Newby question, so please be patient with me. I was wondering if it is possible to differentiate linotype printing from monotypes or movable type after the page was printed. I’m researching a printing house in Brazil that had different casters (linotypes and monotypes) but has printed books using manual composition as well, and my only sources are the books and a list of machines (including their serial numbers). Any insights on that?

Log in to reply   5 replies so far

One thing to look for as a Linotype tell-tale is poor kerning. Look for a capital W beside a lowercase letter, if there is a glaring white space, there is a chance the text was set on a Linotype. Italic text set on a Linotype also suffered from this limitation.

If the linotype mats were well-worn, you can sometimes spot ‘hairlines’, fine lines that appear between the letters on the printed page.

In text with fully justified lines, because of the use of spacebands, the width of spaces of Linotype produced text will be identical on each line, whereas with hand set text the distribution of spacing material couldn’t always be perfectly uniform. I don’t know enough about the Monotype justification system to speak knowledgeably about it in this context.

Some typefaces were machine specific, so if you can identify the face you might be able to identify how the type was produced.

I’d love to add the linotypes to my Linotype registry, if you’d be willing to share the serial numbers.

If there exists a list of which faces that the Linotype and monotype casters had available, you may be able to correlate that to printed works, once you identify the type. Some faces were available on monotype which were not on Lino. Same should go for hand-set.
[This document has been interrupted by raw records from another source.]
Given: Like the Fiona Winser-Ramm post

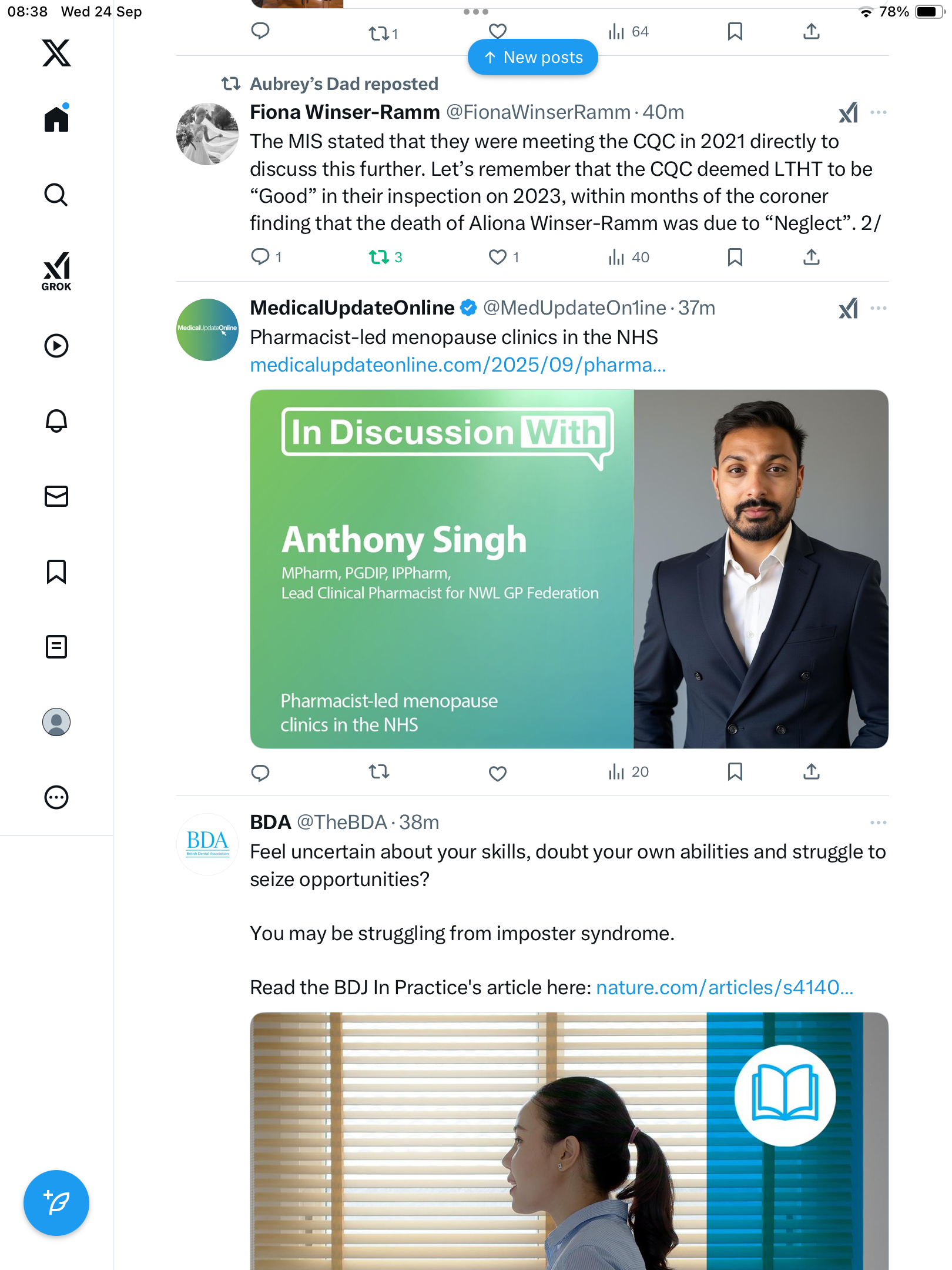Looking at the screenshot, I should click(498, 257).
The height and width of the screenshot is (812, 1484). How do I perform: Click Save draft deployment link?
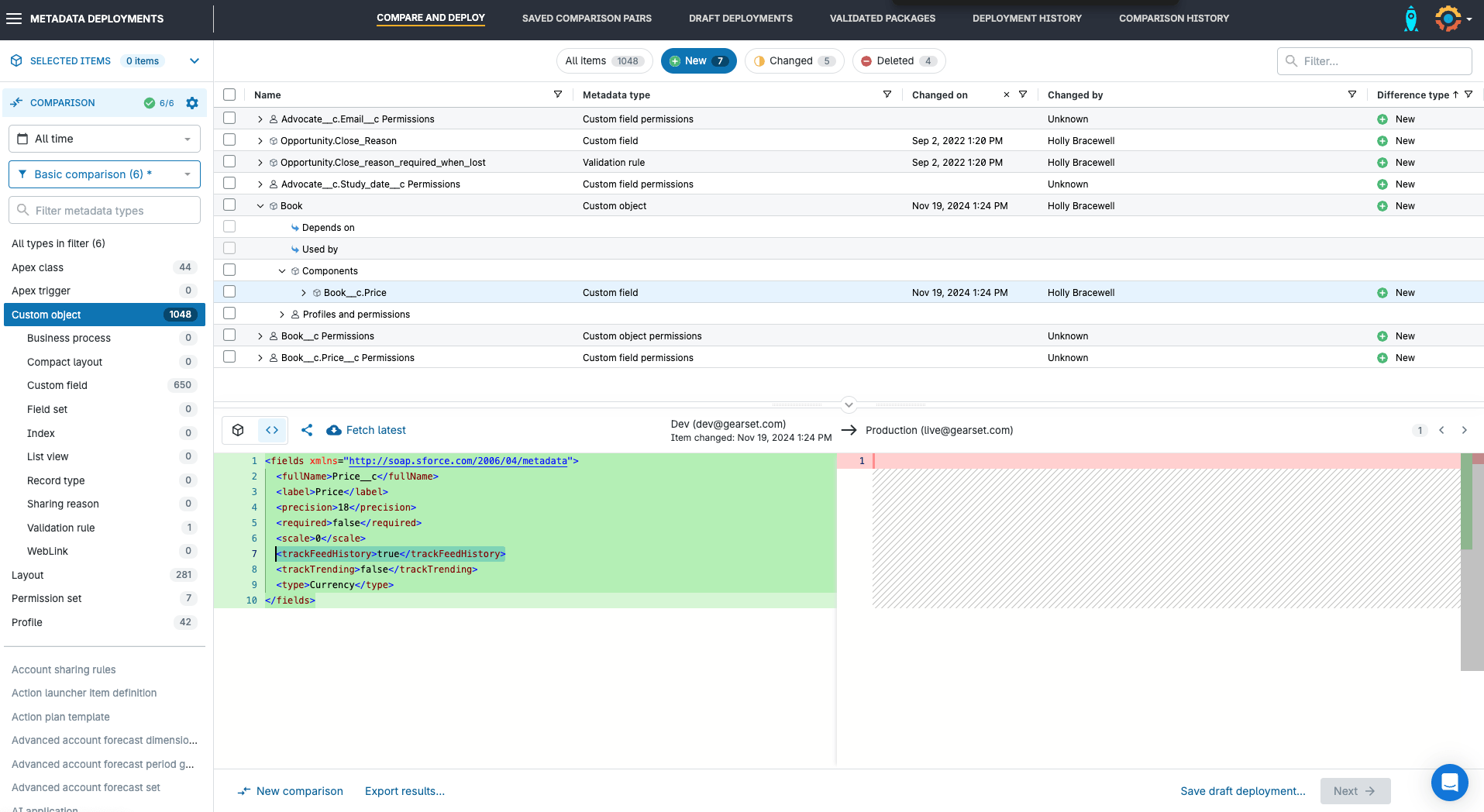tap(1242, 791)
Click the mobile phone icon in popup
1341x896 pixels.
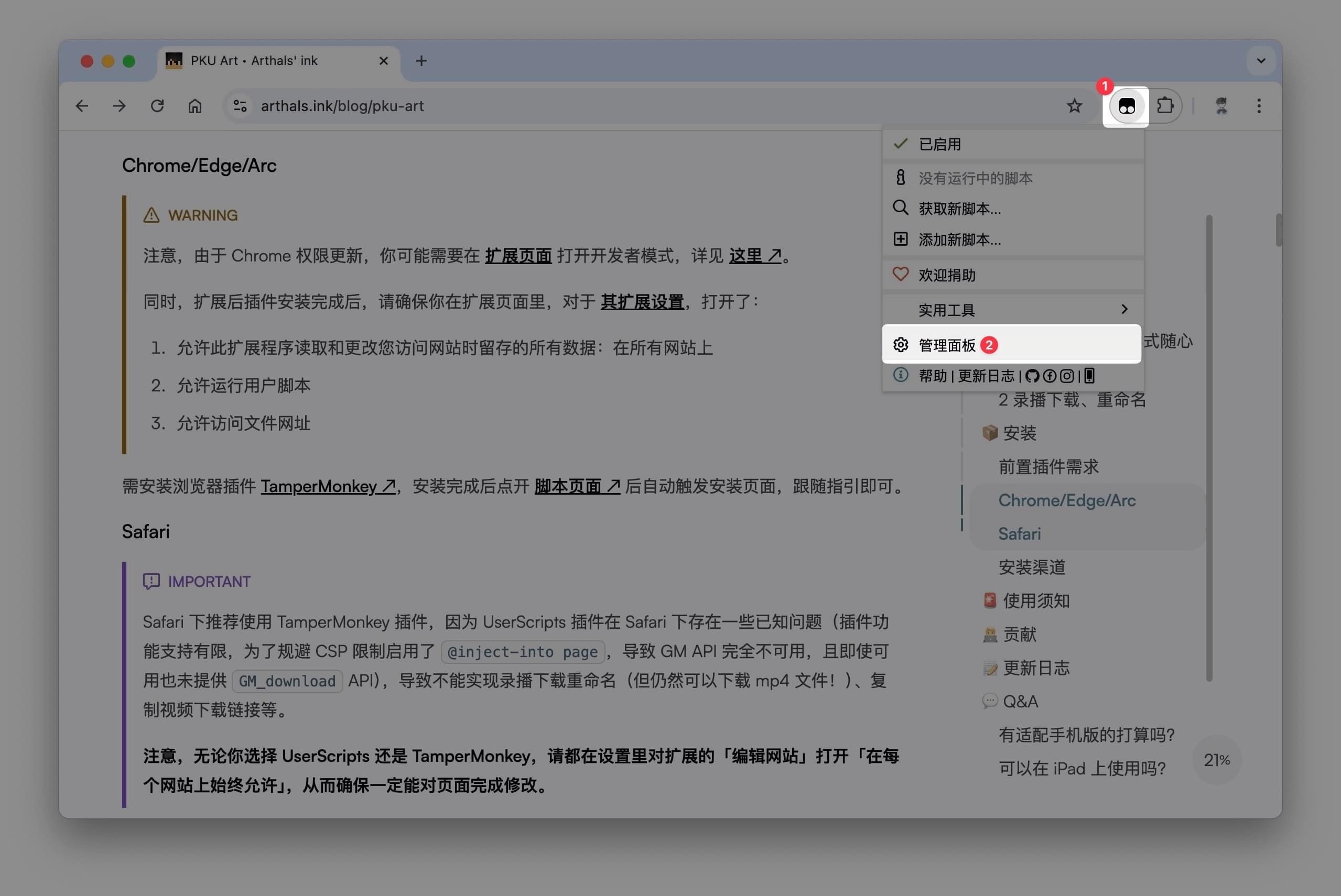tap(1089, 376)
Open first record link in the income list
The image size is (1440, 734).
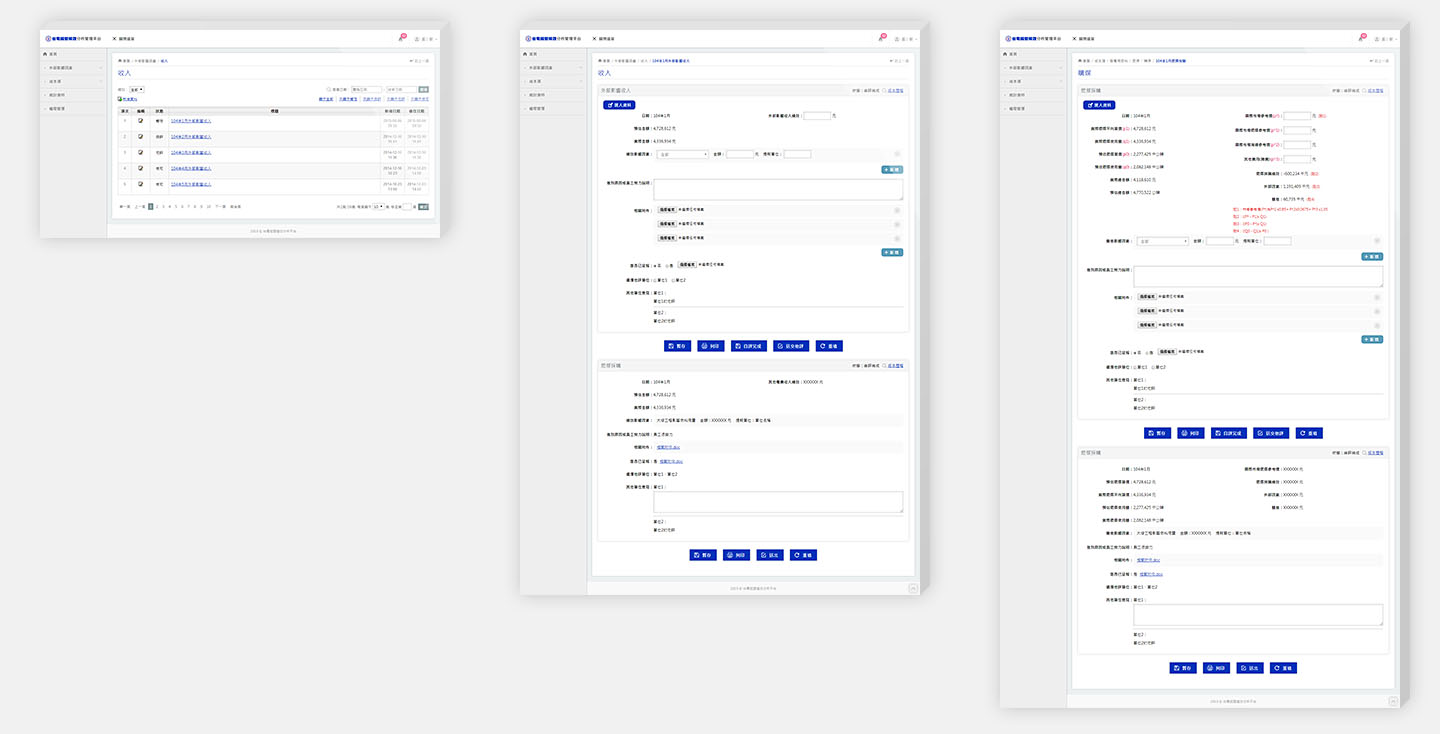pyautogui.click(x=191, y=121)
As keelan says, worn Linotype mats produce slugs with hairlines between letters; the wear can also cause the vertical alignment of the characters to vary.
Linotype did sell special typographic refinements for many book faces, with two- or three-letter combinations on one mat, so spacing is not always an indicator. (Not just the usual fi, ff, fl, ffi, ffl ligatures, but combinations like To, Wa, fo, ft, of, etc.) The lower case italic f is a good place to start looking for either constrained design on a single-letter mat, or use of refinement mats. However, I don’t think the accents used in Brazilian Portuguese would fit on many of these refinement mats.
Poorly maintained Linotypes can also produce slugs that taper from side to side, so one side of a text block is deeper than the other. And in poor lockup of the form, Linotype slugs can also be off their feet in a way that ascenders or descenders print darker or lighter, where with Monotype or hand-set type, type goes off its feet horizontally. Also, work-ups of spaces wouldn’t happen with Linotype slugs.

Thank you all for your help! @keelan, here are the serial numbers and the data I could found until now. They were all taken from the inventory that was done by the occasion of the company bankruptcy in 1925.

By the way, the firm was called Companhia Graphico-Editora Monteiro Lobato, based in São Paulo.

image: Screen Shot 2019-07-28 at 18.42.19.png

Screen Shot 2019-07-28 at 18.42.19.png

I agree with Keelan that you should try to identify the type face and then match it up with specimens for Linotype vs. Monotype vs. foundry type. From your later post it sounds like this company went bankrupt in 1925, so the timeline reduces a lot of overlap in type faces that were later copied fast and furiously between the different formats, but with sometimes subtle differences. In 1925 Linotype and Monotype had much more limited ranges of type faces than in later years, although I’m sure many of them were based on existing foundry designs.